映画と人とわたし

映画は時代の空気や、世代の感覚を伝え続ける、面白くて大切な文化だと思います。KINENOTEとこのブログに、見た映画の感想を記録しています。

エリック・ロメール監督「緑の光線」1909本目

なんだこの映画・・・ノンフィンクションみたいだ。普通にOLのような人たち、普通に年金生活者のような老人、キャッキャ言ってる赤ちゃんを抱いたお母さんたちが、現場音のまま日常的にお話をしてる。

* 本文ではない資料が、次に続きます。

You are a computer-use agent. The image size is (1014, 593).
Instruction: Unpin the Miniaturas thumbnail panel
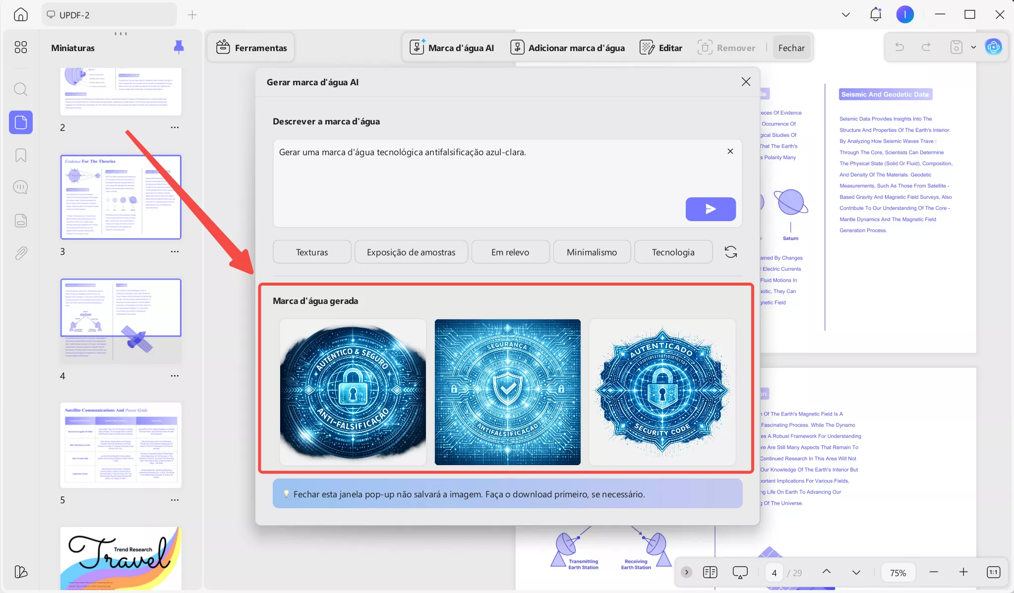pyautogui.click(x=179, y=47)
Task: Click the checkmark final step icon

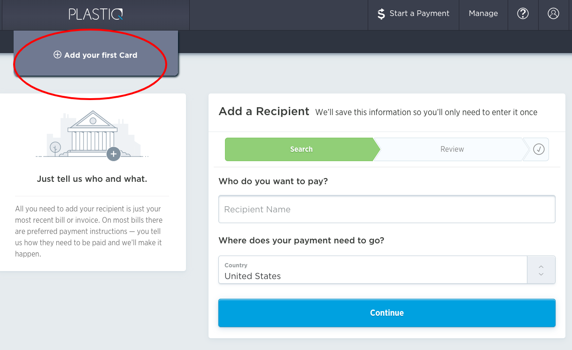Action: (539, 149)
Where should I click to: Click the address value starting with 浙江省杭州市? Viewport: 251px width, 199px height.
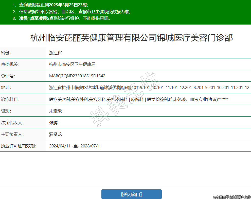point(149,87)
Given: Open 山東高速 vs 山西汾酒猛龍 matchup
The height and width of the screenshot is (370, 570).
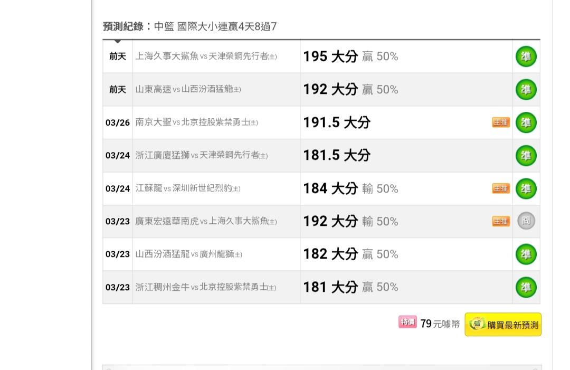Looking at the screenshot, I should click(188, 90).
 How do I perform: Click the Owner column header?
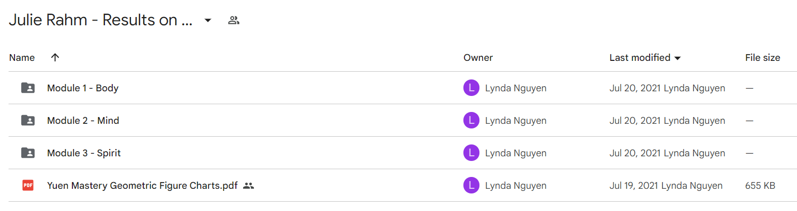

バカンス先で食肉批判をしたりドストエフスキーを読んだり、という気難しいOLが、女友達にはボーイ・ハントを勧められ、自分は気乗りがしないのに一人で海に泳ぎに行ったり、なんかもう、うまくいくわけない休日。日本の映画にもありそう。可愛いのにオタクで普通のナンパに対応できない女の子の初めての恋、みたいなの。

ジュール・ヴェルヌの小説「緑の光線」って本当にあるの?(答:あるみたいです)

なんでエンディングの音楽が、怪獣映画みたいに不穏なの?

フランス人の感覚は全部はわからん、と思いました・・・。

今の日本の独身男女は、一人で旅行するのも簡単だし楽しく過ごせるよううまく企画されてるけど、便利すぎて「一緒に旅行できる友達を作ろう」って思う必要もない。気難しいデルフィーヌよりもっと出会いが難しい気がするのは、この便利さゆえ、という面もあるよなぁ・・・。